The Washington Post reported about the study: “Over the past quarter-century, Earth’s oceans have retained 60 percent more heat each year than scientists previously had thought, said Laure Resplandy, a geoscientist at Princeton University who led the startling study. ... The difference represents an enormous amount of additional energy, originating from the sun and trapped by Earth’s atmosphere — the yearly amount representing more than eight times the world’s annual energy consumption.”

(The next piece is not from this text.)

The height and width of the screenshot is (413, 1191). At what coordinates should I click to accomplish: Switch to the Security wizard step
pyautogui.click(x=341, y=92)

These findings still need to be confirmed by future studies, but, if they hold up, we can conclude that global warming is much more advanced than scientists previously thought and that we have even less time to cut greenhouse gas emissions to limit global warming to 1.5°C than the recent IPCC Report suggested, which indicated the necessity of a 45% reduction of emissions by 2030 (compared to 2010 levels) and net zero emissions by 2050.

Review of the sustainability of food systems and transition using the Internet of Food
Nicholas M. Holden et al. https://www.nature.com/articles/s41538-018-0027-3

The food we eat today is unsustainable for two reasons: the food system causes unacceptable environmental impacts and it is depleting non-renewable resources. The resource depletion case can be made with respect to energy, nutrients, water, soil and land. The environmental impacts include fragmentation and loss of biodiversity, significant greenhouse gas emissions, and adverse impact on marine and freshwater ecosystems including eutrophication of surface waters.

The authors propose to develop an Internet of Food which will have “the ability to combine data across the whole system from farm to human”. This will “allow computation over the whole system to answer questions such as: What was the resource depletion of this product? What is the social impact of eating this product? What food safety procedures have been employed for this product? What and where has wealth been created by the value chain of this product? When these questions can be answered for specific instances of food product types and predicted for new products, then it will be possible to determine whether a specific food system is sustainable or not."

An internet technology, in the form of an “Internet of Food”, would offer “the chance to use global resources more efficiently, to stimulate rural livelihoods, to develop systems for resilience and to facilitate responsible governance by means of computation, communication, education and trade without limits of knowledge and access.”